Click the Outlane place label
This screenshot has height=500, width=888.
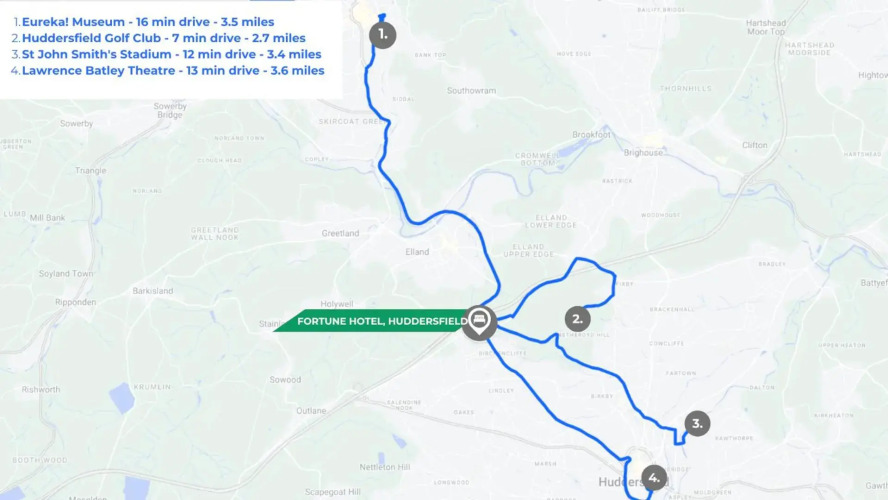coord(311,411)

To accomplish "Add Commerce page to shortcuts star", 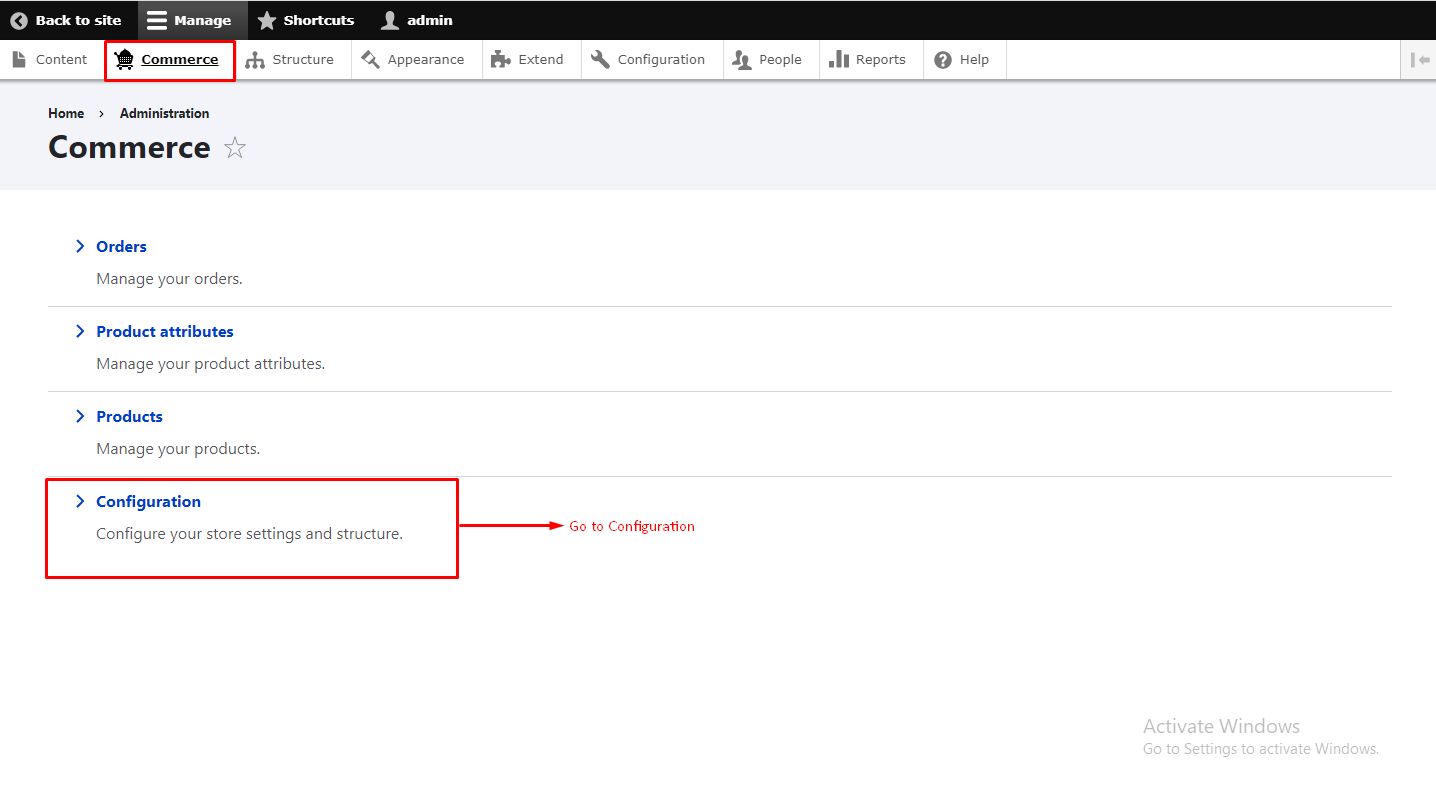I will [x=235, y=149].
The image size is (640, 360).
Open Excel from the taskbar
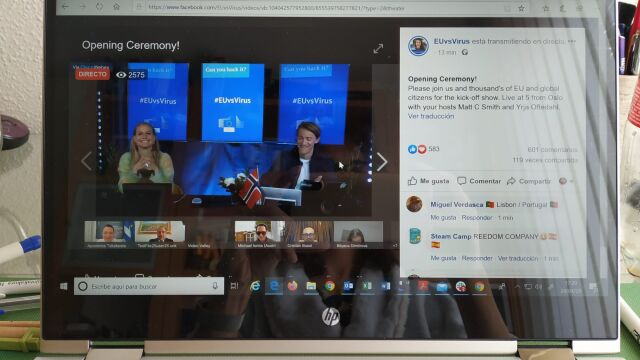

┄┄┄┄┄┄

## EXERCISE OBJECTIVE
From the line that contains "The image size is (640, 360)." through the last line of the listing, copy each line exactly; both end lines stay in, and pictures stay out.

## COMPLETED EXERCISE
The image size is (640, 360).
Open Excel from the taskbar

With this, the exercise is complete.